··· DATASET EXTRACT ···

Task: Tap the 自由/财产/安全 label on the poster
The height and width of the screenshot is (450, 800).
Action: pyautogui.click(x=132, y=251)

···
··· DATASET EXTRACT ···

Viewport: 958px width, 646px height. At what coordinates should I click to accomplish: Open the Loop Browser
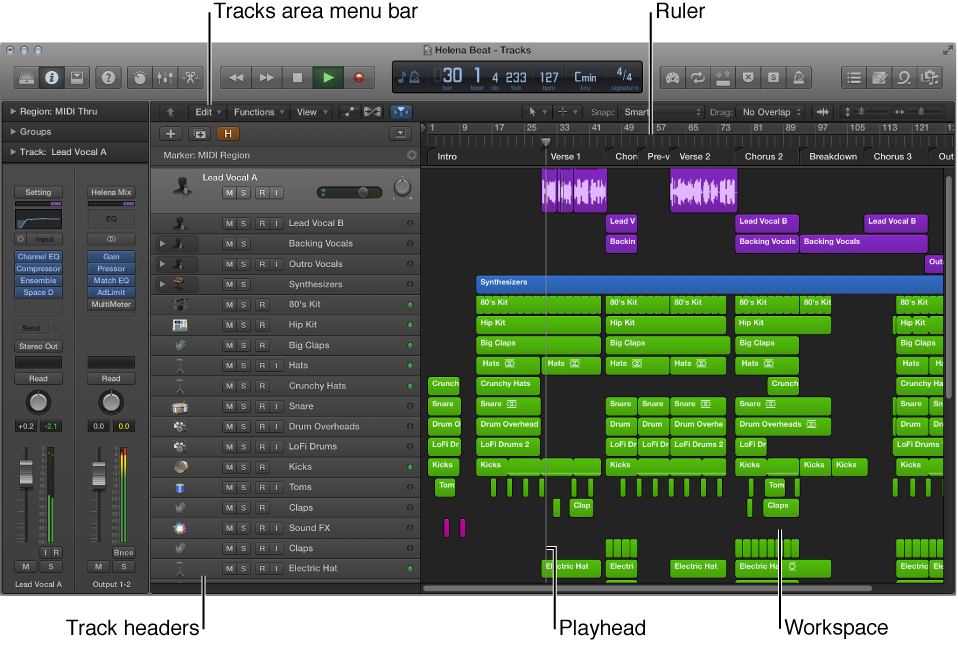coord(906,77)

···

#### WHAT IS NEEDED:
Reproduce the records starting with the line containing "Viewport: 958px width, 646px" and going on through the line containing "coord(906,77)", swapping "Loop Browser" for "File Manager" and keeping everything else the same. Give only those lines, and leave the pictures out.

#### FINISHED EXERCISE:
Viewport: 958px width, 646px height. At what coordinates should I click to accomplish: Open the File Manager
coord(906,77)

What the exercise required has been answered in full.